[Beignet] [PATCH] GBE: implement pre-register-allocation instruction scheduling.

Tue Nov 10 18:26:36 PST 2015

I carefully read the implementation, it looks good.
But according to Zhigang's experiment, some case would suffer performance downgrade.
And he thought the main problem still lies in the non-accurate latency model.
And the pre-schedule may make the post-schedule cannot re-schedule again because of physical register dependency.
We need to tune the instruction schedule further to achieve good balance of ILP and register pressure.
I think we can merge the patch, but still keep pre-schedule disabled. And tune instruction schedule later.

Thanks!
Ruiling

> -----Original Message-----
> From: Beignet [mailto:beignet-bounces at lists.freedesktop.org] On Behalf Of
> Zhigang Gong
> Sent: Wednesday, September 16, 2015 10:46 AM
> To: beignet at lists.freedesktop.org
> Cc: Gong, Zhigang
> Subject: [Beignet] [PATCH] GBE: implement pre-register-allocation instruction
> scheduling.
> 
> To find out an instruction scheduling policy to achieve the theoretical minimum
> registers required in a basic block is a NP problem. We have to use some
> heuristic
> factor to simplify the algorithm. There are many researchs which indicate a
> bottom-up list scheduling is much better than the top-down method in turns of
> register pressure.  I choose one of such research paper as our target. The paper
> is as below:
> 
> "Register-Sensitive Selection, Duplication, and Sequencing of Instructions"
> It use the bottom-up list scheduling with a Sethi-Ullman label as an
> heuristic number. As we will do cycle awareness scheduling after the register
> allocation, we don't need to bother with cycle related heuristic number here.
> I just skipped the EST computing and usage part in the algorithm.
> 
> It turns out this algorithm works well. It could reduce the register spilling
> in clBlas's sgemmBlock kernel from 83+ to only 20.
> 
> Although this scheduling method seems to be lowering the ILP(instruction level
> parallism).
> It's not a big issue, because we will allocate as much as possible different
> registers
> in the following register allocation stage, and we will do a after allocation
> instruction scheduling which will try to get as much ILP as possible.
> 
> Signed-off-by: Zhigang Gong <zhigang.gong at intel.com>
> ---
>  backend/src/backend/gen_insn_scheduling.cpp | 137
> +++++++++++++++++++++++-----
>  1 file changed, 116 insertions(+), 21 deletions(-)
> 
> diff --git a/backend/src/backend/gen_insn_scheduling.cpp
> b/backend/src/backend/gen_insn_scheduling.cpp
> index 358a2ce..f4f1e70 100644
> --- a/backend/src/backend/gen_insn_scheduling.cpp
> +++ b/backend/src/backend/gen_insn_scheduling.cpp
> @@ -41,26 +41,29 @@
>   * ==============================
>   *
>   * We try to limit the register pressure.
> - * Well, this is a hard problem and we have a decent strategy now that we
> called
> - * "zero cycled LIFO scheduling".

*Data entries*.

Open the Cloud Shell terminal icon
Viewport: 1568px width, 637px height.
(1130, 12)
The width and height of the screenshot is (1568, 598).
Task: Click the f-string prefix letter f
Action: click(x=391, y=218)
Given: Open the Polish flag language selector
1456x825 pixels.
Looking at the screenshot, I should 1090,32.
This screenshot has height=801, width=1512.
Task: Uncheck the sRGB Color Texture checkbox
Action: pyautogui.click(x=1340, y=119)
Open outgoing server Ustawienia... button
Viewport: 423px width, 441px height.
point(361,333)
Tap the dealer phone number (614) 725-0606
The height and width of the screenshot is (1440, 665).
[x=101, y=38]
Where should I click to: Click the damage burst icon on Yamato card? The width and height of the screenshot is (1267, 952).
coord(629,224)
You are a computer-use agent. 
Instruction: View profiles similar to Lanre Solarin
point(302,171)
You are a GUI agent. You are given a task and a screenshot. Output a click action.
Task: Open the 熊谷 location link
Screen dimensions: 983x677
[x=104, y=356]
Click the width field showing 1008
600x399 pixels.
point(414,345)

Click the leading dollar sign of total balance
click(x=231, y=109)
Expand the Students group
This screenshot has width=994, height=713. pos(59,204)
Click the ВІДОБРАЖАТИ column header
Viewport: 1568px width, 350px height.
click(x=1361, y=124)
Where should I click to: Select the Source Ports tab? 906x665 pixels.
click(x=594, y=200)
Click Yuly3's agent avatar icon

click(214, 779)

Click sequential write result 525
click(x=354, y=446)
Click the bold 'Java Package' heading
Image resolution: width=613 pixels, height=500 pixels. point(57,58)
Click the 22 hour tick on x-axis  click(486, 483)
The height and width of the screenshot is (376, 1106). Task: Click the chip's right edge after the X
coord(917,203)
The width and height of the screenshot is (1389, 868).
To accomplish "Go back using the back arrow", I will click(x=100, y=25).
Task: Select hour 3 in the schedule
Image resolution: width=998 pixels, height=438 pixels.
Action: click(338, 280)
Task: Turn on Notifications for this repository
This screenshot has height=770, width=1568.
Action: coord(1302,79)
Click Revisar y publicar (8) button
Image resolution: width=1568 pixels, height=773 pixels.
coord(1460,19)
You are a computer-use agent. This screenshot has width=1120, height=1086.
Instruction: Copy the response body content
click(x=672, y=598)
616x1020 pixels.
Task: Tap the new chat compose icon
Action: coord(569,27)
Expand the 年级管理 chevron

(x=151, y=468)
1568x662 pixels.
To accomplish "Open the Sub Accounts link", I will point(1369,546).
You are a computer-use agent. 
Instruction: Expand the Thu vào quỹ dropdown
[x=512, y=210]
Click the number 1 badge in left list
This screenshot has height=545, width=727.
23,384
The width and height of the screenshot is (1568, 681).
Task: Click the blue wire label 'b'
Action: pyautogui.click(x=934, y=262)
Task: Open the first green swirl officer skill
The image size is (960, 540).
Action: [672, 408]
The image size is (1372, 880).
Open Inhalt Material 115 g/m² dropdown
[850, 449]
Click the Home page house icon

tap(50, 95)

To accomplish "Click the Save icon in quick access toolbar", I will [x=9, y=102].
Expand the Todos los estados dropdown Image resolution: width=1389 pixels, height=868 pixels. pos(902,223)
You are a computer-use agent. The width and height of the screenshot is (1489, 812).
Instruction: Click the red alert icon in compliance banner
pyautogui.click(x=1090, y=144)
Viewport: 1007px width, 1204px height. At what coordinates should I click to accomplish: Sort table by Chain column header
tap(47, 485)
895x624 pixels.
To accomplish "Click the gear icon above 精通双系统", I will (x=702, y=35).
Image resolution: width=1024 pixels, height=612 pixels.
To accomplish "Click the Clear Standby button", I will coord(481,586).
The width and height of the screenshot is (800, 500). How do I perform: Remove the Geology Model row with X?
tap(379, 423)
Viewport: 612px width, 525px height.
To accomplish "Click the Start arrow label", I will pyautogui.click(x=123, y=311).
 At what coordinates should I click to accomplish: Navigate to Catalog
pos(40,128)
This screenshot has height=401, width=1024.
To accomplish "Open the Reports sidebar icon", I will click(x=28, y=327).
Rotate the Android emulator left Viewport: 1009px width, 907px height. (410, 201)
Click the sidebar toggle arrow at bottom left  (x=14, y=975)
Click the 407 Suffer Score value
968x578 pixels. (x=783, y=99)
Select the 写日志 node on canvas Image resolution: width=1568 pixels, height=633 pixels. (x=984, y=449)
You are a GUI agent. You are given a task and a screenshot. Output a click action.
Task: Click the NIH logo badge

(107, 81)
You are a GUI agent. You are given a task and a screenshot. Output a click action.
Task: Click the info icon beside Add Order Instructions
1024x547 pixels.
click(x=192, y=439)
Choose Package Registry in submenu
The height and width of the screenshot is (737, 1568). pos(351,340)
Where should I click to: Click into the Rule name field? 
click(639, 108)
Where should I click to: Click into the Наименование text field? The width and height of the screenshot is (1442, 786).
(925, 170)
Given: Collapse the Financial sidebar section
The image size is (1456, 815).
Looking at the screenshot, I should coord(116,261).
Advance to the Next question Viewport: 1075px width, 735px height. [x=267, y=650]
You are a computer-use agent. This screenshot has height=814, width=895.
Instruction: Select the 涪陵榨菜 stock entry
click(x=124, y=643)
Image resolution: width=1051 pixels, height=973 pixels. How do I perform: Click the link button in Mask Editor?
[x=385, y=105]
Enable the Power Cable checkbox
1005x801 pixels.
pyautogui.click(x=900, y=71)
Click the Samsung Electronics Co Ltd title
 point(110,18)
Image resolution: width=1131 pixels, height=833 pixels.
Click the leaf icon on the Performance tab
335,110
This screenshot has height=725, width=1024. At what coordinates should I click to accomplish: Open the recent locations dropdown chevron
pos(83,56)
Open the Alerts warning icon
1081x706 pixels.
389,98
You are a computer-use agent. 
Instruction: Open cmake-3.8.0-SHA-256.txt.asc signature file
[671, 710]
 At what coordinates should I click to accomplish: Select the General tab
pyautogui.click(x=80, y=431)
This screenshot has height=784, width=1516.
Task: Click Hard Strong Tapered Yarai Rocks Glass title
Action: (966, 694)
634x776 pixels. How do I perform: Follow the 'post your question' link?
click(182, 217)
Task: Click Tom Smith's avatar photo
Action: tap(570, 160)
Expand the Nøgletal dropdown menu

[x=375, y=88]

*Exercise*.
Answer these from the thread about pre-register-allocation instruction scheduling:
(a) What does Ruiling suggest doing with the patch?
(b) What is the title of the research paper the patch follows?
(c) By how much did the algorithm reduce register spilling in clBlas's sgemmBlock kernel?

*Exercise response*.
(a) Merge the patch but keep pre-schedule disabled, and tune instruction scheduling later.
(b) "Register-Sensitive Selection, Duplication, and Sequencing of Instructions"
(c) From 83+ down to only 20.